▶ **Exercise text**:
And we have to answer that question, as I have said, regardless of the
fact that one of those securities has in fact been destroyed by the course
which events have taken.
The judge took
the view that the security now provided for her tenancy was that of the Act of
1954, because in sum her tenancy is a business tenancy: and he reached that
conclusion relying on authorities on breach of covenants in leases, in particular
Tendler v Sproule [1947] 1 All ER 193 and a case not cited to us
of Segal Securities v Thoseby [1963] 1 QB 887. He asked himself
this question–he said it was the sole question–‘The sole question is therefore
whether the applicant was ‘using the premises partly for business purposes’
(the words of the Rent Act 1968, section 9 subsection (5)) though at one stage
of the hearing I was tempted to think that the relevant expression was that of
the Landlord and Tenant Act 1954, which might have been capable of producing a
different result.’
That is, if I
may say so, a bad start, because the learned county court judge is posing as
the sole question ‘whether the applicant was ‘using the premises partly for
business purposes,” words which he ascribes to section 9 subsection (5) of the
Rent Act 1968, and, as will be apparent from what I have just read, those words
do not occur in that subsection of the Rent Act. He goes on to say that he has
resisted the66
temptation ‘to think that the relevant expression was that of the Landlord and
Tenant Act 1954 which might have been capable of producing a different
result.’ I do not think there is any
dispute between Sir Ashley Bramall, for the applicant, and Mr Lewis, for the
respondents, that the relevant expression is that of the Landlord and Tenant
Act 1954 section 23. It is not plain whether the county court judge would have
reached the same conclusion if he had not erroneously thought that he was
construing non-existent words in the Act of 1968 but had in fact yielded to temptation
and embarked on a construction of section 23 of the Act of 1954. The question
that he put at other points in his judgment, whether the premises were being
used for business purposes, is the relevant question, but Sir Ashley Bramall
has convincingly submitted that that question has to be answered in the light
of the words used in section 23 of the Act of 1954 and not in the light of
words used in leases as construed in other circumstances by the courts.
I am satisfied
that the learned judge was wrong in approaching the answer to that question as
he did. The only decision with any real bearing on the question which we have
to decide is a decision which was not, I understand, cited to the learned
judge, and that is a decision of this Court in Abernethie v A M &
J Kleiman Ltd [1970] 1 QB 10. The facts of that case were very different
from the facts of this. There a tenant who lived over a shop had taken on the
voluntary task of Sunday school teaching, and the county court judge, with more
excuse than appears from that bare recital of the facts, had managed to find
that he was a tenant who was occupying his premises for the purpose of carrying
on a business together with the purpose of occupying it himself. The Court of
Appeal allowed an appeal against that decision and held, in the words of the
headnote, ‘that since the Sunday school was carried on by the tenant alone and
not by a body of persons, the question whether it constituted the carrying on
of a ‘business’ within section 23 of the Landlord and Tenant Act 1954 depended
on whether it was a ‘trade, profession or employment’; that the pursuit by a
person gratuitously of a spare-time activity in his own home was not a ‘trade,
profession or employment’ within section 23 and therefore the tenant was not carrying
on a ‘business’ within the meaning of the Act of 1954 and, accordingly, the
premises fell outside that Act.’
The importance
of that case is not the decision on the facts but the reasons for the decision,
and in particular the reasons for the decision which were given by Harman and
Edmund Davies LJJ. Of importance also is the judgment of Widgery LJ, the third
member of the court, but it is the judgments of the first two Lords Justices
which are important from the point of view of establishing the ratio
decidendi set out in the headnote.

▶ **Assigned task A**:
Rewrite the judgment from "And we have" to "events have taken.", changing "destroyed" to "removed".
▶ **Assigned task B**:
According to the judgment, what voluntary task had the tenant in Abernethie v A M & J Kleiman Ltd taken on?
The items after the judgment are not needed.

▶ **Material supplied**:
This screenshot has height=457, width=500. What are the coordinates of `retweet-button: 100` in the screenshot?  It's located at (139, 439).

---

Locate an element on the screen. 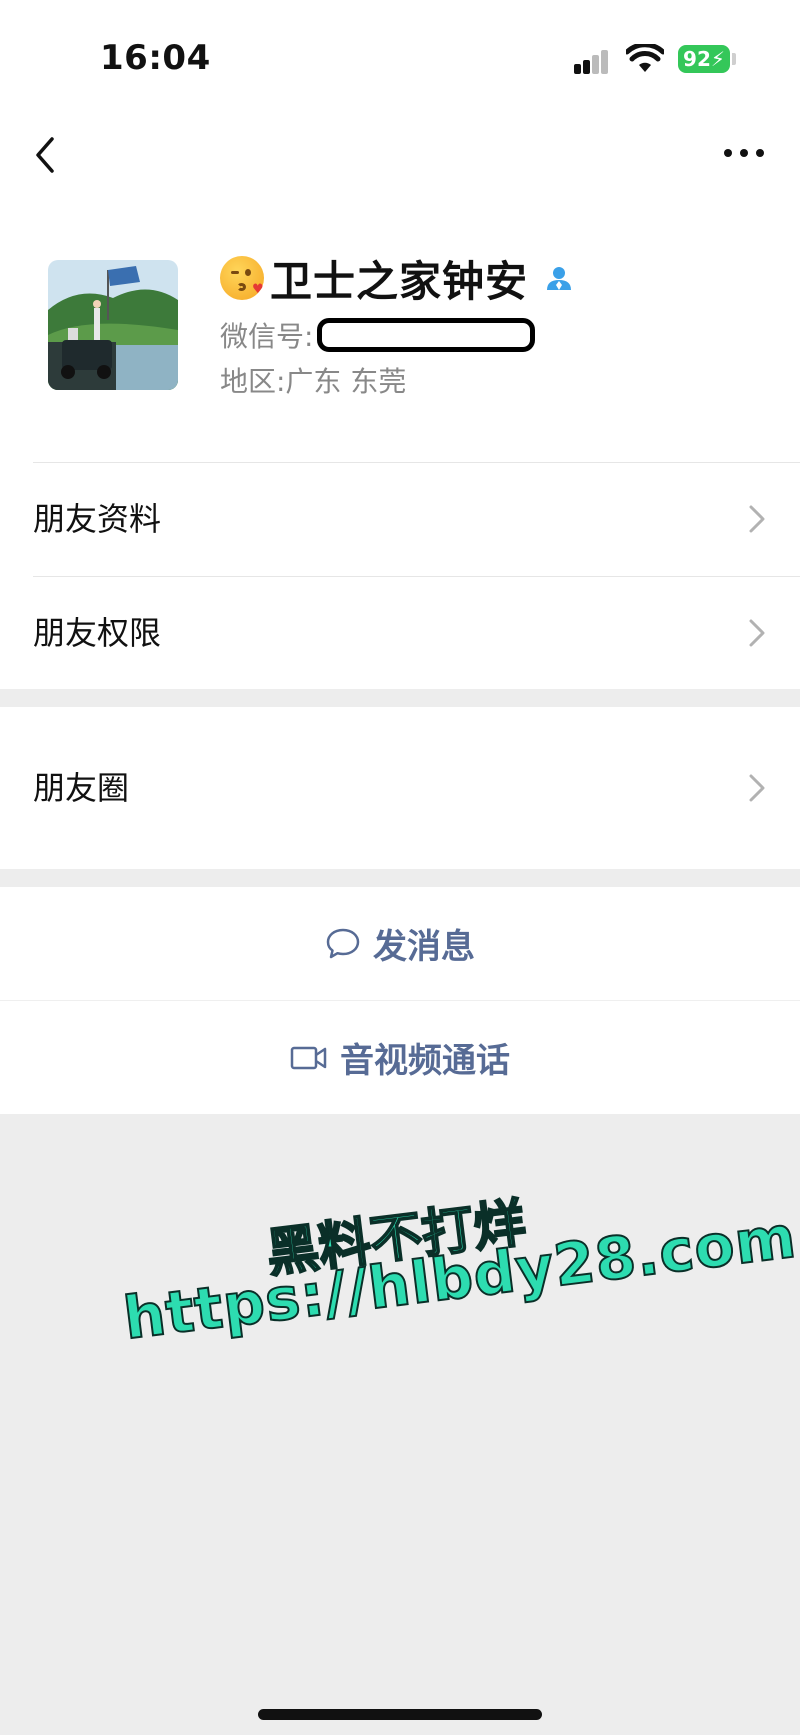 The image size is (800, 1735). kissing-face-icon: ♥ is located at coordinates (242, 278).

...

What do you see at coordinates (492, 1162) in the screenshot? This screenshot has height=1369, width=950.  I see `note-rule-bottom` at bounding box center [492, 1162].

▶ **Task output A**:
And we have to answer that question, as I have said, regardless of the
fact that one of those securities has in fact been removed by the course
which events have taken.

▶ **Task output B**:
Sunday school teaching.